Lorsqu’une personne est incarcérée, les établissements ne sont pas équipés bien souvent pour fournir ces services-là. Elles sont détenues dans des situations où il y a une surpopulation, où elles sont là de façons temporaires. Vous savez, présentement, dans les prisons provinciales, il y a plus de gens qui sont là en attente de procès que de gens qui ont été condamnés. Donc, vous êtes là de façons temporaires, vous n’avez pas accès aux services à long terme de thérapie, de traitement, vous n’avez pas accès au matériel stérile d’injection, vous allez peut-être contracter une maladie infectieuse, etc. Ou vous souffrez d’un problème de santé mentale, vous n’avez pas accès aux services pendant que vous êtes détenus et pire, parce que vous souffrez de problèmes de santé mentale, on va souvent vous détenir dans des conditions beaucoup plus sévères et restrictives, on va vous mettre en isolement parce qu’on a peur pour votre sécurité oupour celle des autres, dans un milieu dans lequel vous allez peut-être développer des tendances suicidaires, peut-être que vous allez être encore plus frustré, vos problèmes de santé mentale vont peut-être s’aggraver, etc.

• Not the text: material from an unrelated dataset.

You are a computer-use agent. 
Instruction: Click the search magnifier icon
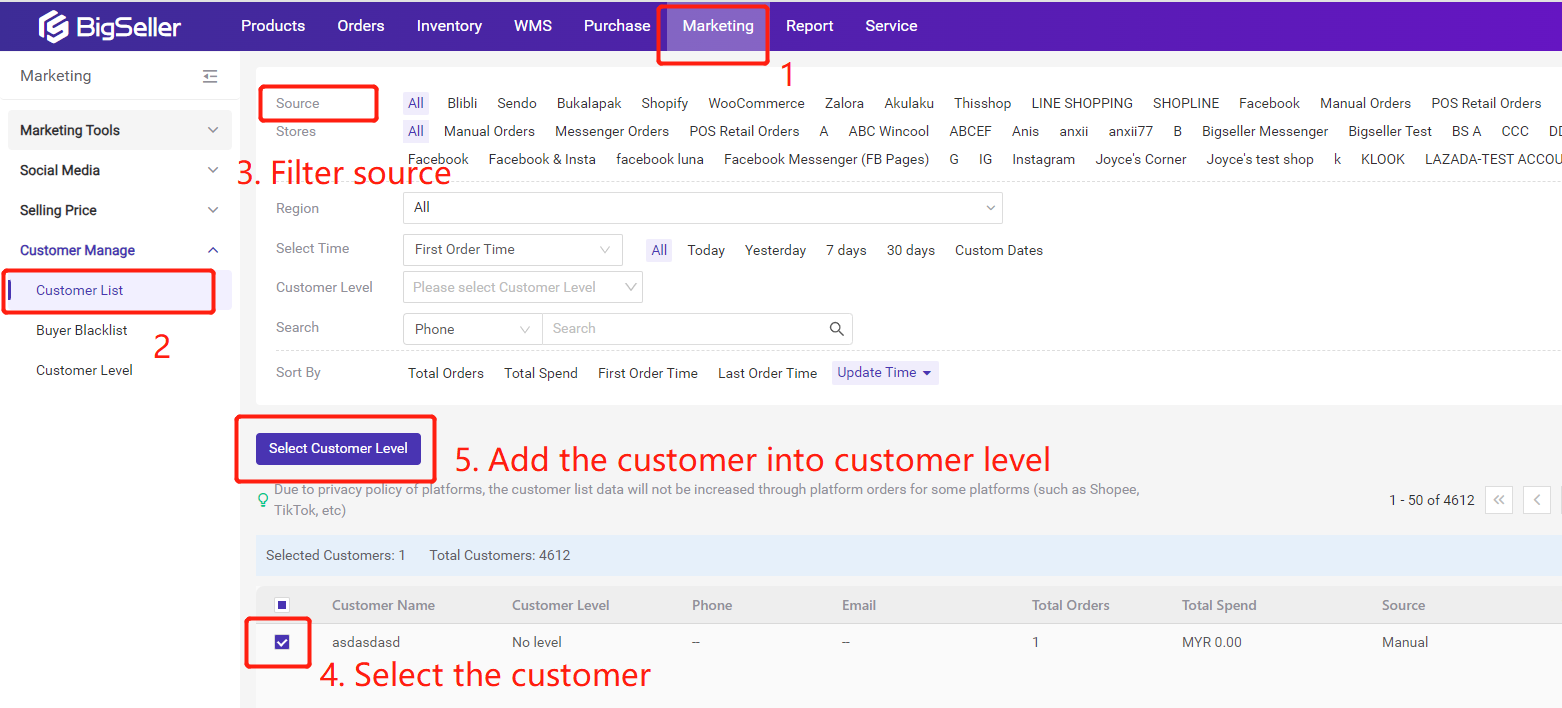coord(836,328)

Je pense que le système est pris dans un engrenage. Ça fait des années qu’il répète les mêmes pratiques et souvent j’entends des acteurs judiciaires me dire : « il n’a pas compris cette fois-ci, mais la prochaine fois je vais donner plus d’emprisonnements ou une peine plus forte », on appelle ça, la gradation des peines, alors on va refaire la même chose, mais peut être avec plus d’intensité en se disant que la personne va comprendre, elle va être dissuadée, elle va revenir sur le droit chemin, alors que ça n’a pas marché la première fois, ça ne marchera pas probablement la seconde fois, donc je pense que le système est pris dans cet engrenage-là, dans ces pratiques bien ancrées, anciennes qu’il reproduit sans trop se poser de questions et sans nécessairement avoir un portrait systémique. On n’a peut-être pas conscience de l’ampleur de la criminalisation de la pauvreté, du fait qu’on est constamment en train d’essayer de régler des problèmes sociaux sans nécessairement avoir les outils pour le faire.

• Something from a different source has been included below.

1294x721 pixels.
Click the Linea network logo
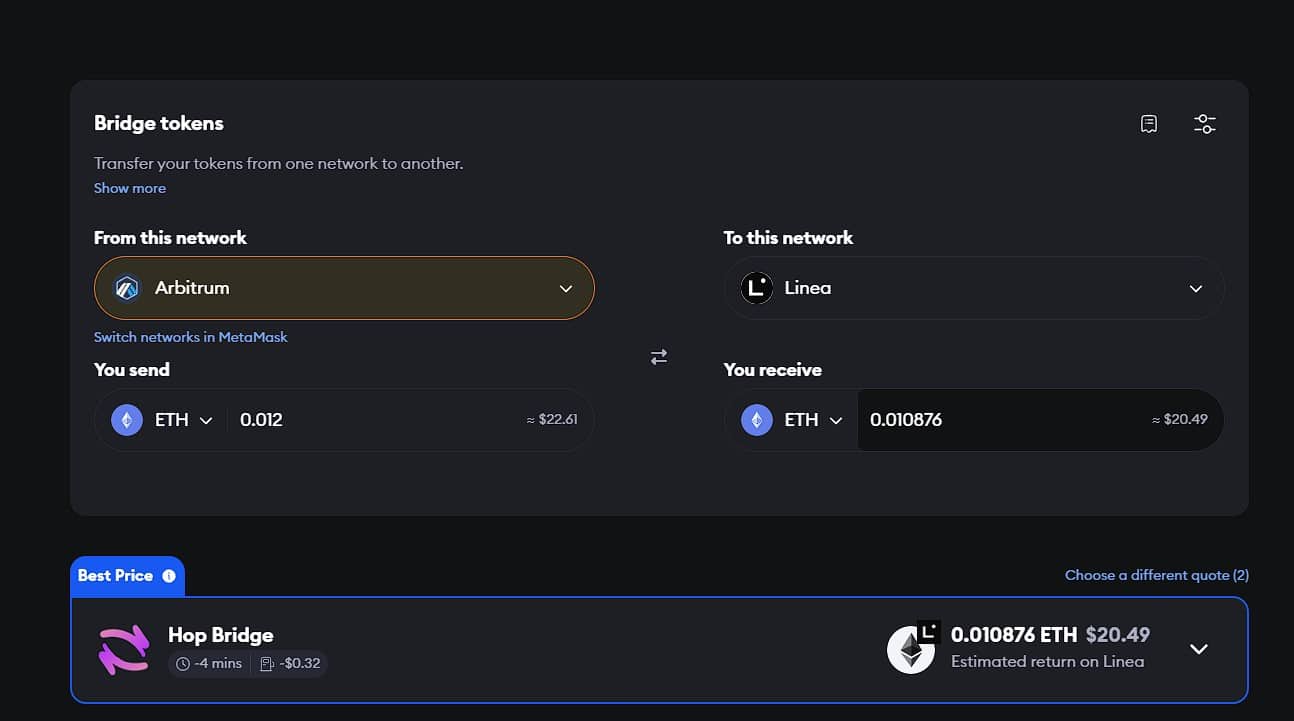(757, 288)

Qu’est-ce que je pense du système de justice criminel ? Je pense qu’il est un système coûteux, contre-productif qui porte souvent atteinte aux droits des personnes, qui malgré ses bonnes intentions, n’arrive pas à régler les problèmes sociaux, parce que ce n’est pas nécessairement sa mission, ce n’est pas nécessairement ça l’objectif qu’il s’est donné. Je ne pense pas que ces personnes devraient être en prison, je ne pense pas que ces personnes devraient être dans le système de justice. Incarcérer, détenir, c’est vraiment traumatisant et stigmatisant, puis je pense que ça fait seulement empirer la situation plutôt que de soutenir les gens qui sont en souffrance.